Der Reporter David Berkoff beschäftigt sich schon lange mit dem Verschwinden der Rosenholz-Dateien und ist sich sicher, dass sich dahinter nicht nur eine großartige Titelstory verbirgt, sondern auch ein Berg von Lügen, Verrat und Intrigen. Auf den 381 CD-ROM befinden sich nämlich 350.000 Dateien der Hauptverwaltung Aufklärung des Auslandsnachrichtendienstes der DDR, von denen sich seit 2003 374 CD-ROM in den Händen der Bundesrepublik befinden.
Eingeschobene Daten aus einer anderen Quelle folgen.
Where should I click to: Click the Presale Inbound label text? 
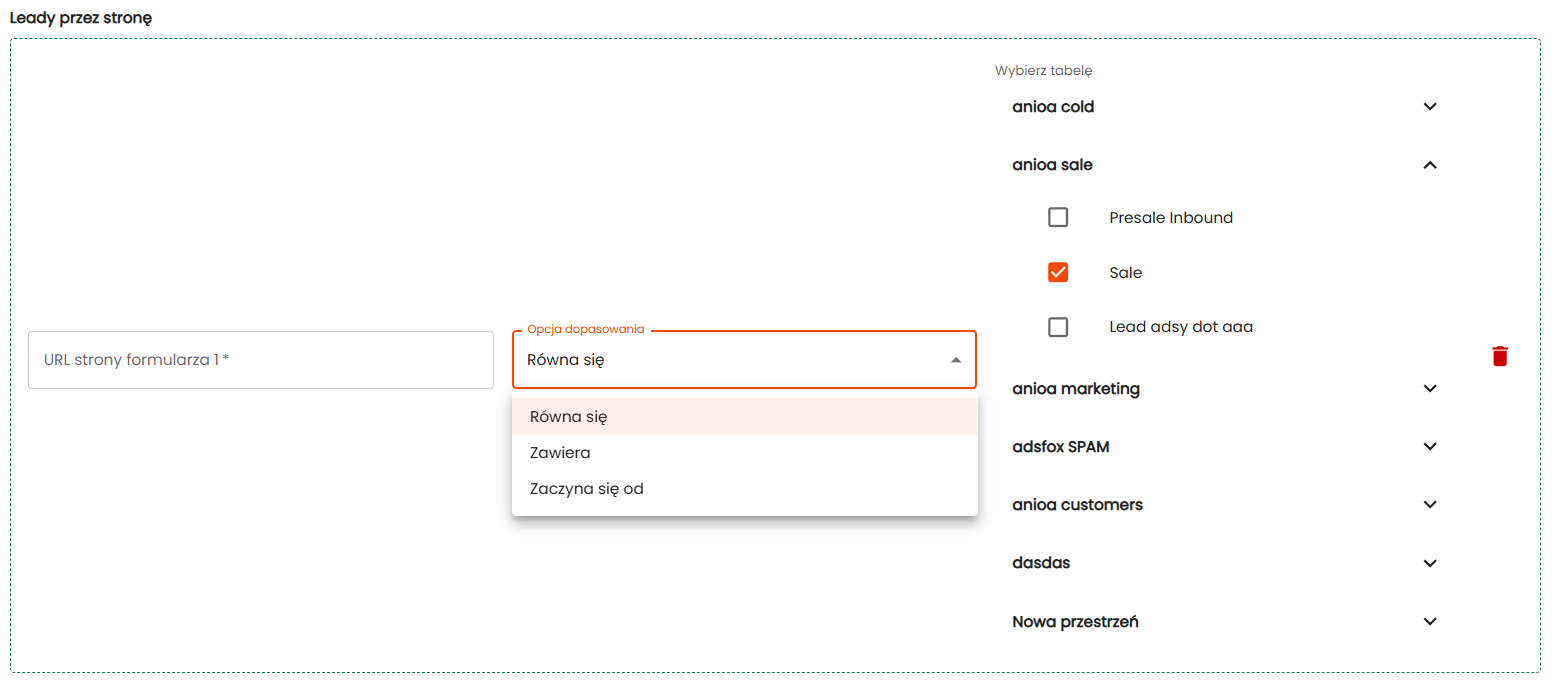(1170, 218)
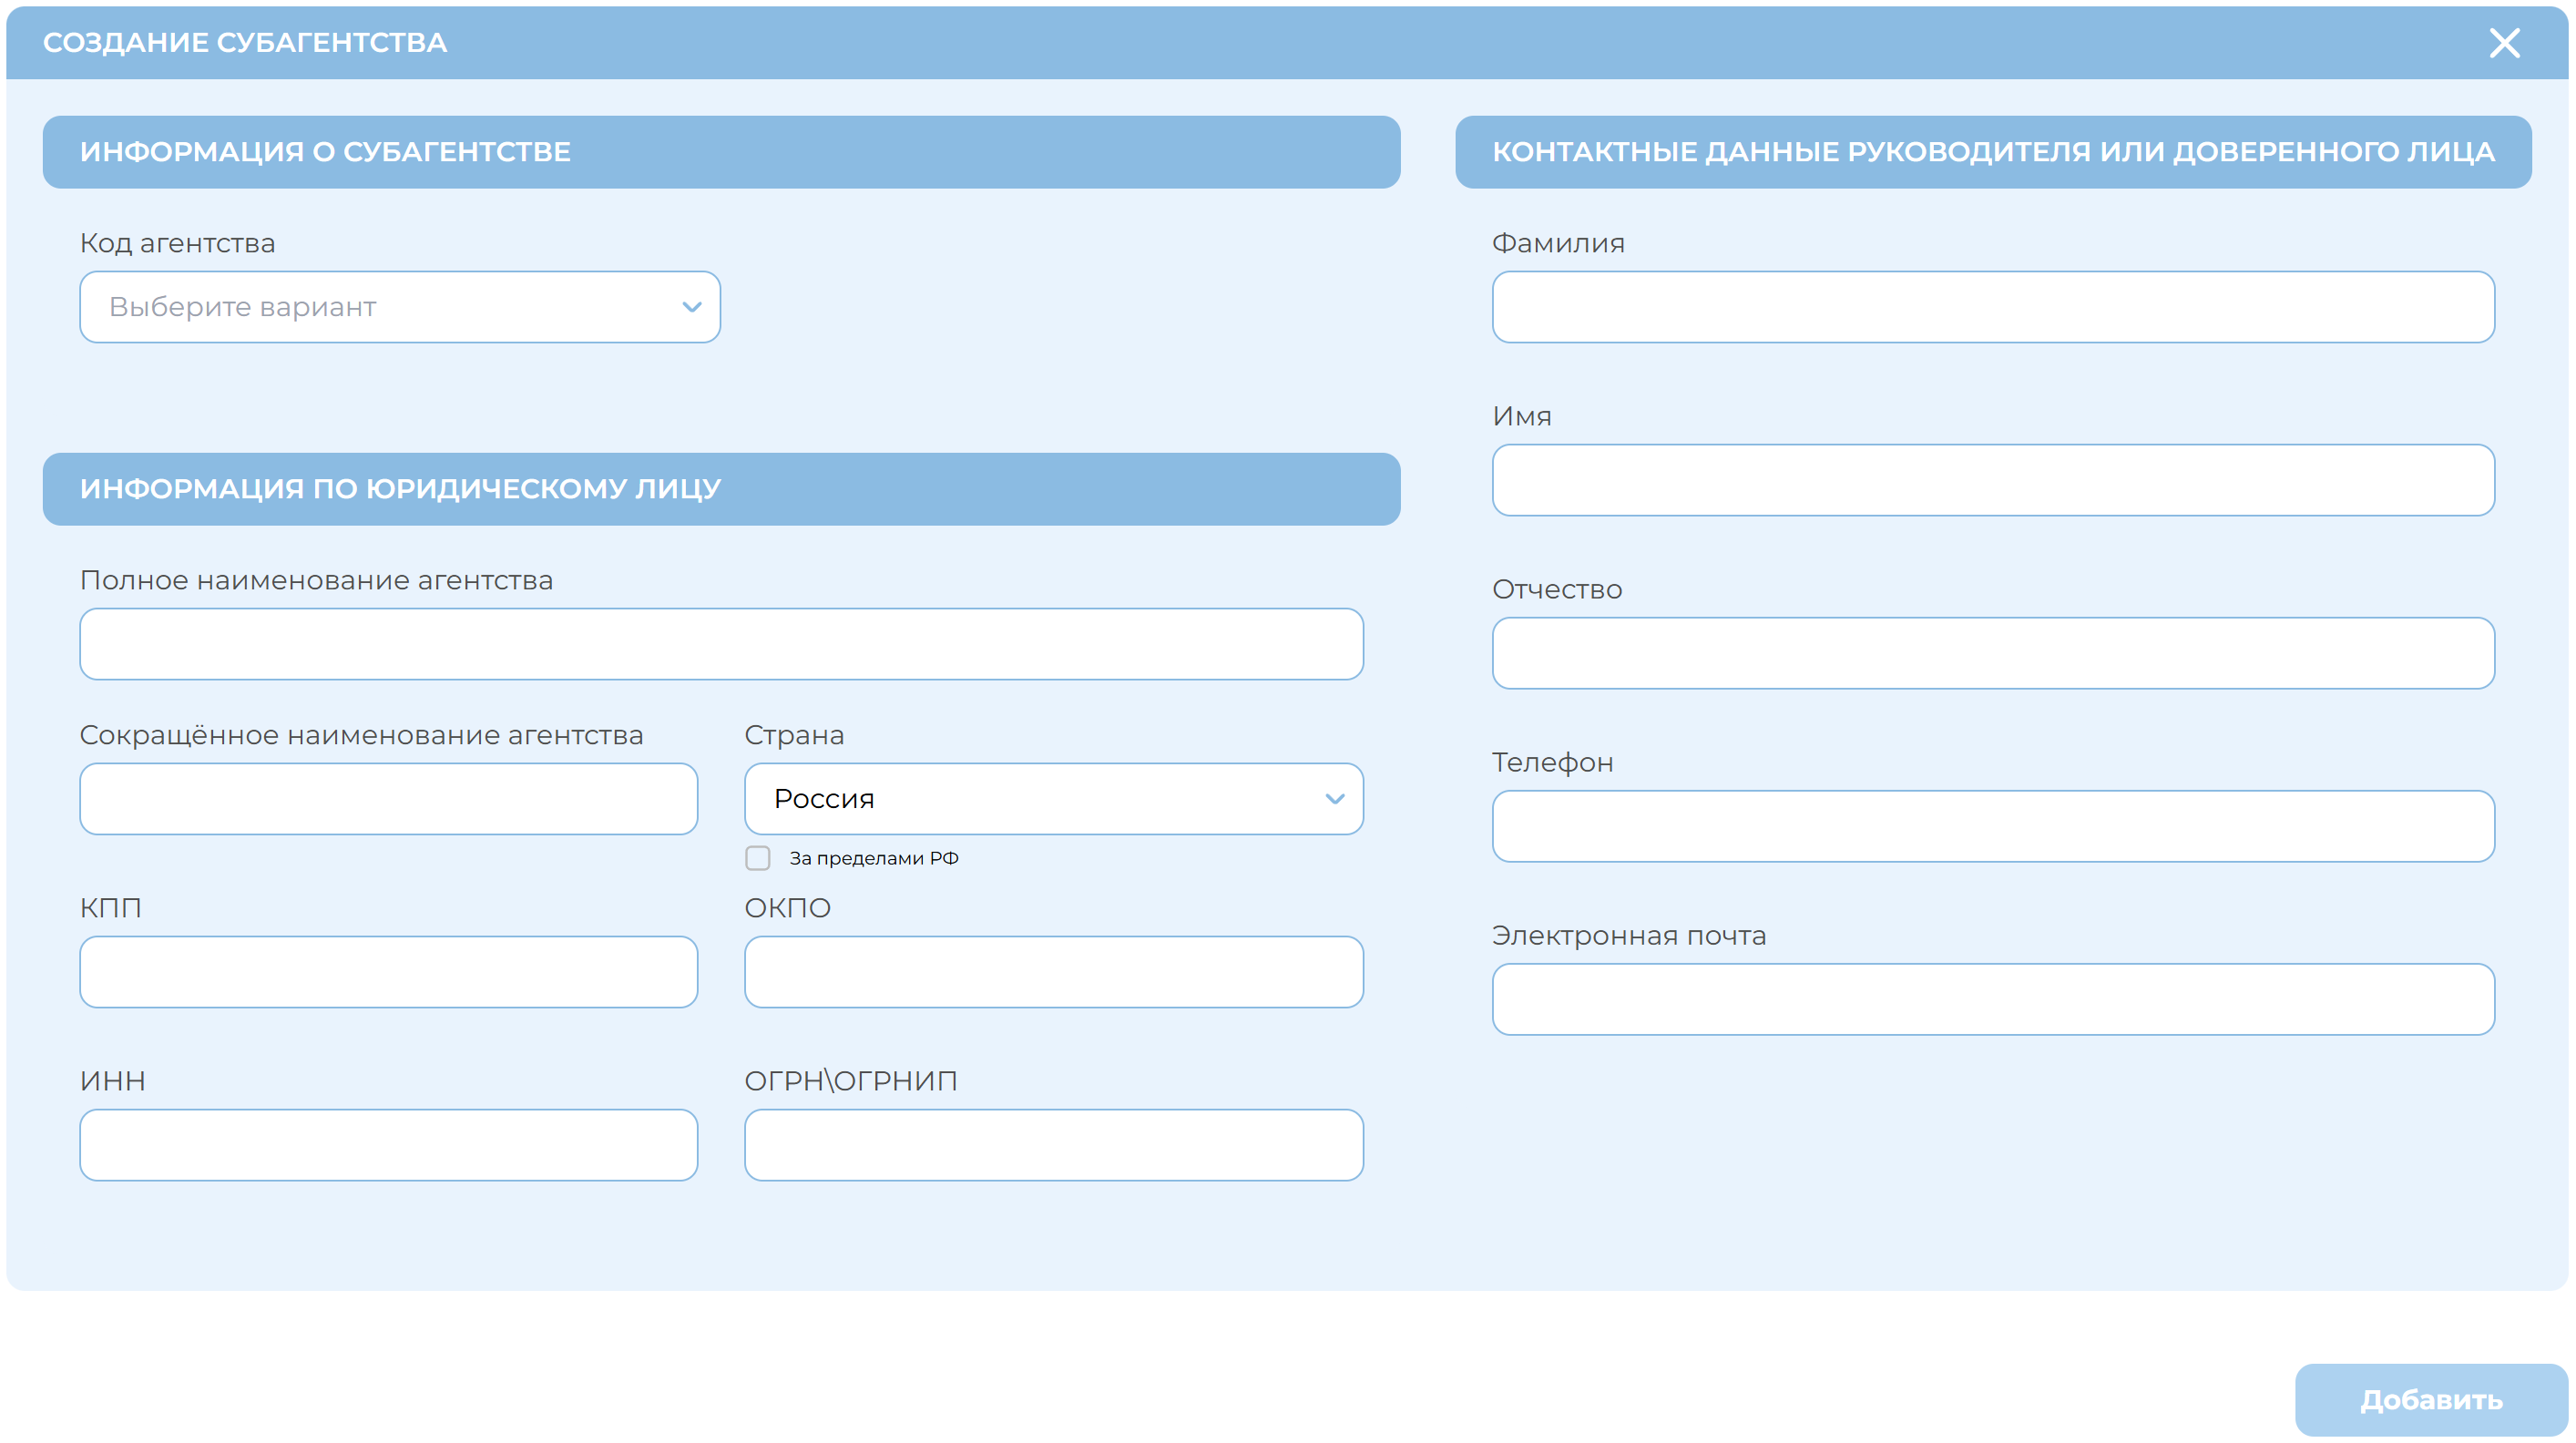The height and width of the screenshot is (1443, 2576).
Task: Enable the За пределами РФ checkbox
Action: [758, 858]
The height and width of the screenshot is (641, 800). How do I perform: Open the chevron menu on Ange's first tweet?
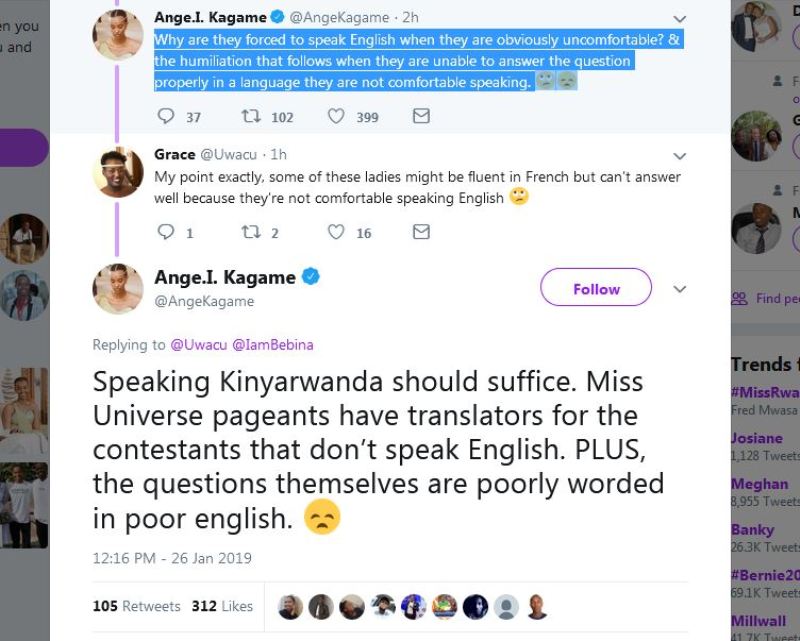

Jedoch fehlen nach wie vor sieben CD-ROM, auf denen sich Namen von mehr als 1000 westdeutschen Journalisten, Unternehmern und Künstlern befinden, die als inoffizielle Mitarbeiter für die Stasi spioniert haben sollen. Das Verschwinden von Walter Gold erscheint Berkoff dadurch nur plausibel, da es Gold, nach dem Mauerfall und dem Zerfall der DDR, möglich gewesen wäre, hochrangige Persönlichkeiten der BRD mit ihrer Vergangenheit zu erpressen. Doch leider sind mit Golds Verschwinden auch jegliche Möglichkeiten ausgelöscht worden, die verbleibenden sieben CD-ROM zu finden, geschweige denn zu entschlüsseln. Aber David ist der Meinung, dass das nicht alles gewesen sein kann und begibt sich auf die Suche nach den Rosenholz-Dateien und Walter Gold. Augenzeugenberichte lassen nämlich den Schluss zu, dass Gold, entgegen der Aussage des russischen Innenministeriums, noch gar nicht tot, sondern all die Jahre bloß untergetaucht ist. Hannah wird für Berkoff, auf der Suche nach der Wahrheit, zur Schlüsselfigur, denn sie weiß mehr über die Rosenholz-Dateien und deren Entschlüsselungscode, als sie selbst ahnt. Als Walter Gold nach zwei Jahrzehnten schließlich wieder auf der Bildfläche erscheint, werden nicht nur Hannahs Dämonen entfesselt, sondern auch das Interesse von Geheimdienstmitarbeitern der BRD und ehemaligen Mitarbeitern der DDR geweckt. Schon bald schweben Hannah und David in höchster Gefahr.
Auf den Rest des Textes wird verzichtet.